Quote the data below word for word, leaving out the pictures.

-------

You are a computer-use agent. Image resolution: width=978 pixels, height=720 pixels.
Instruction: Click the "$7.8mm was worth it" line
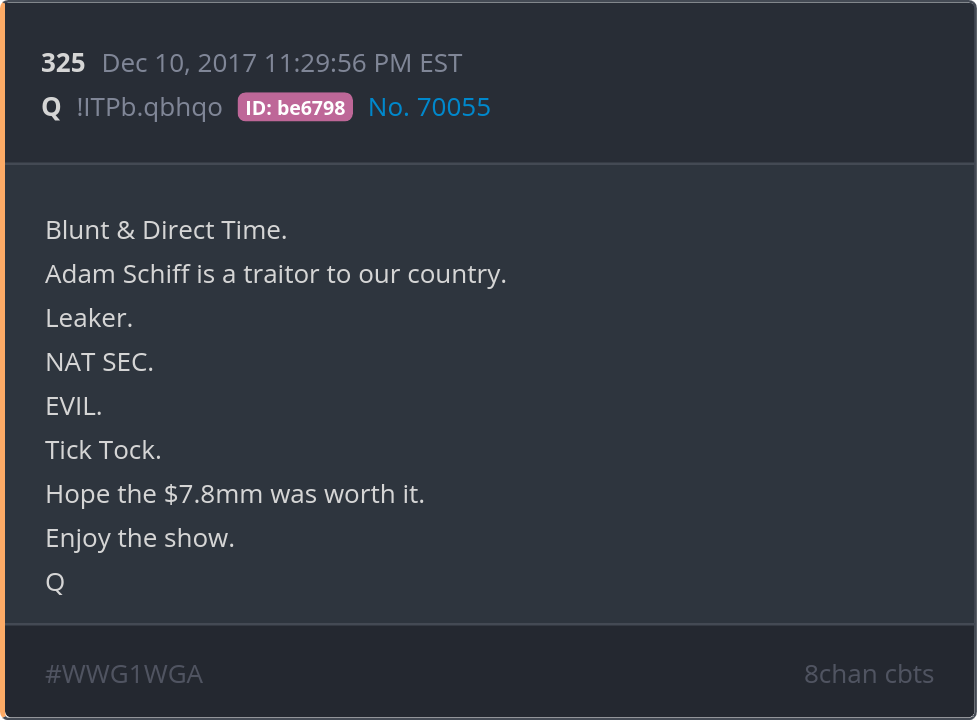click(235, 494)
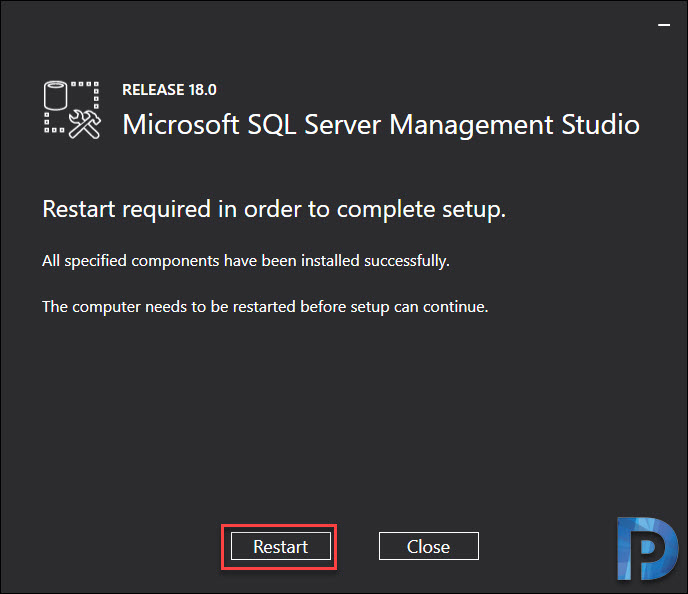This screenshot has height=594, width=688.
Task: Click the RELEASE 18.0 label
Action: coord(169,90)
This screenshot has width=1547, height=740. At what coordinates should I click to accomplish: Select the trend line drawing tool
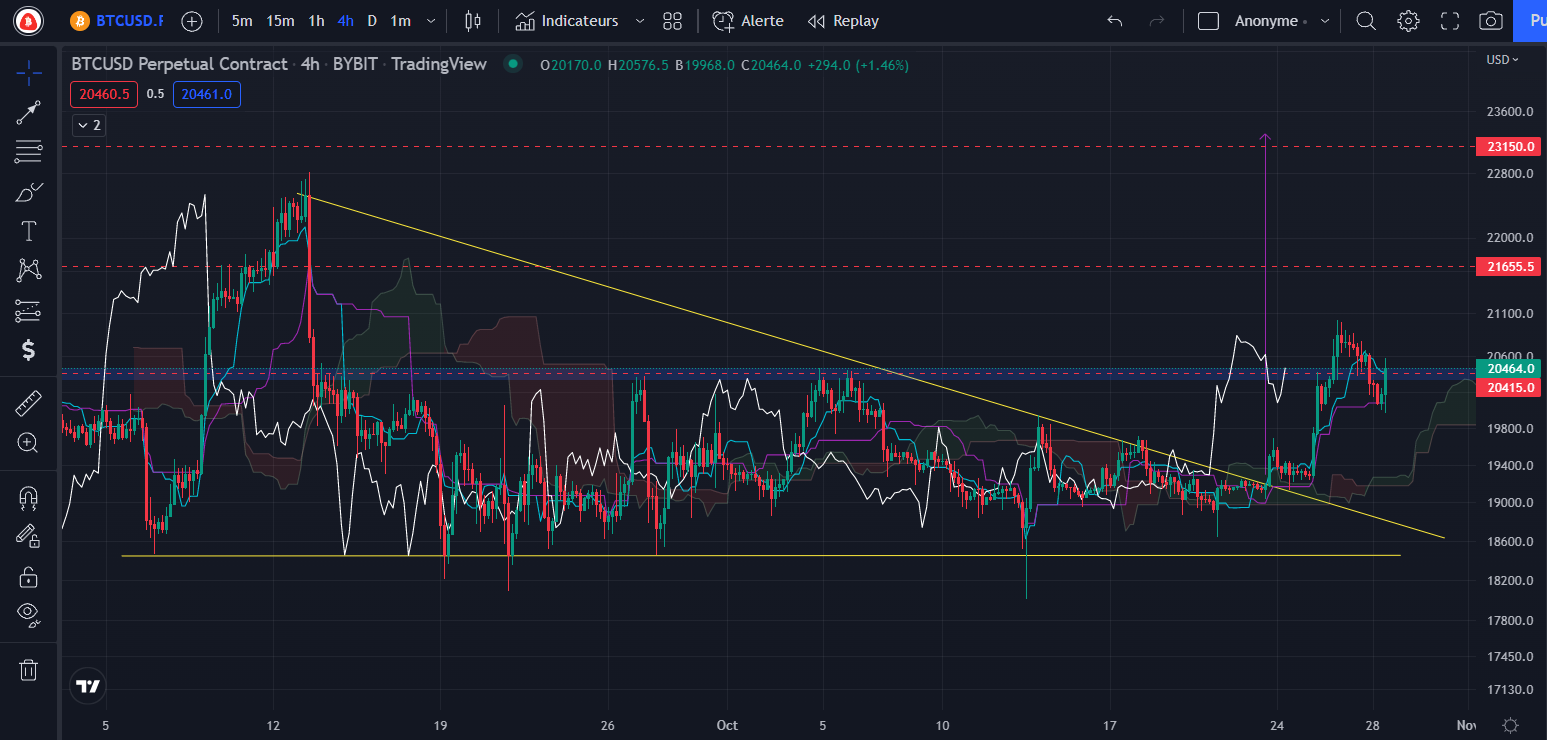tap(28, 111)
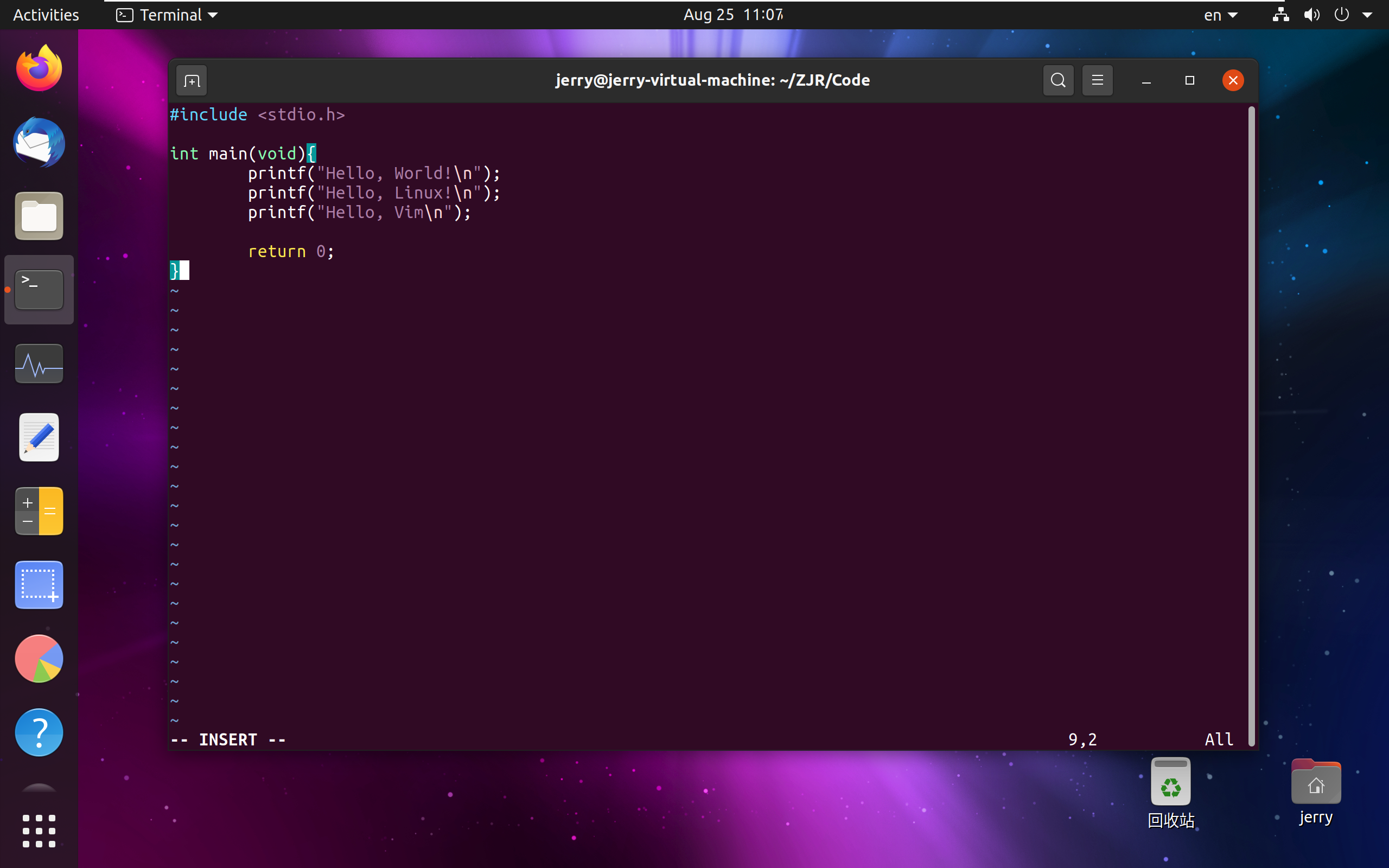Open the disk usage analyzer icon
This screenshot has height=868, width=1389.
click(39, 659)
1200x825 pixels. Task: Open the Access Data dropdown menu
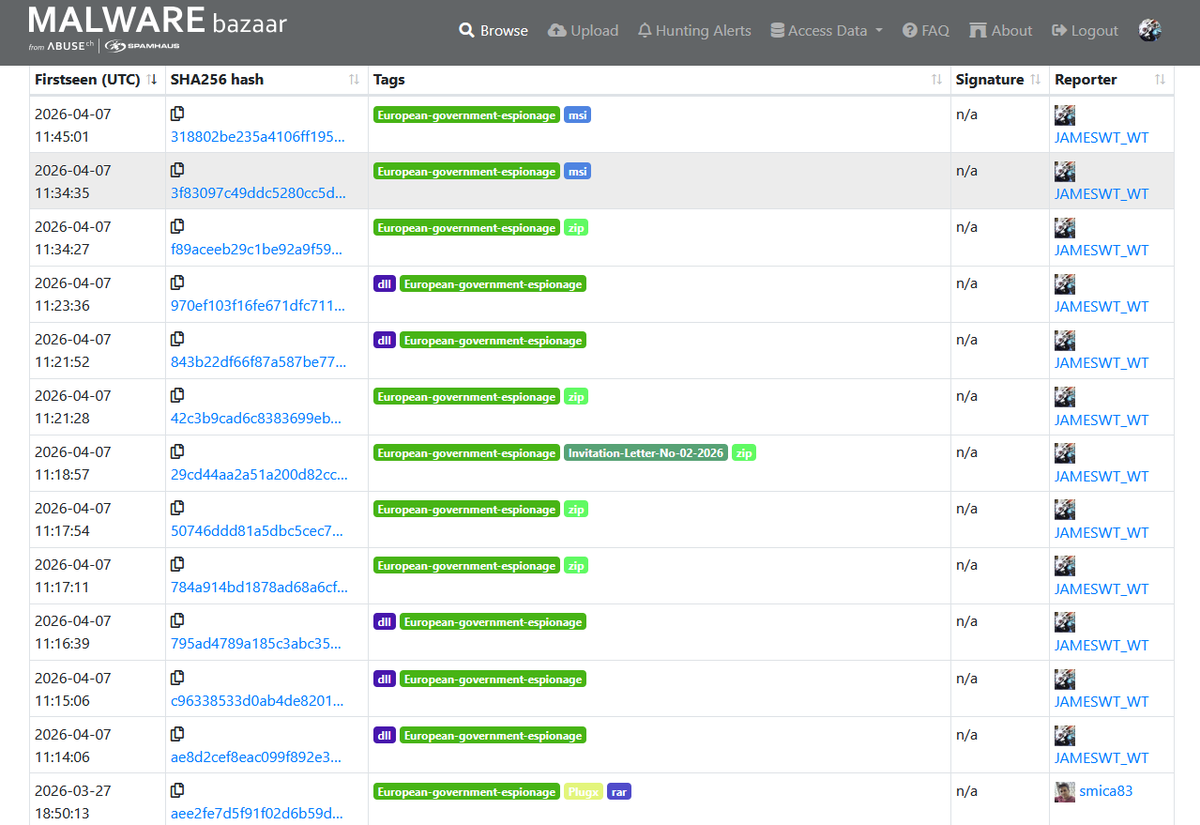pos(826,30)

-------

Correct answer:
You are a computer-use agent. Image resolution: width=978 pixels, height=720 pixels.
Instruction: Click the "$7.8mm was worth it" line
click(235, 494)
This screenshot has height=594, width=688.
Task: Click the RELEASE 18.0 label
Action: coord(169,90)
This screenshot has width=1547, height=740. At what coordinates should I click to accomplish: Select the trend line drawing tool
tap(28, 111)
Open the disk usage analyzer icon
This screenshot has height=868, width=1389.
click(39, 659)
1200x825 pixels. Task: Open the Access Data dropdown menu
pos(826,30)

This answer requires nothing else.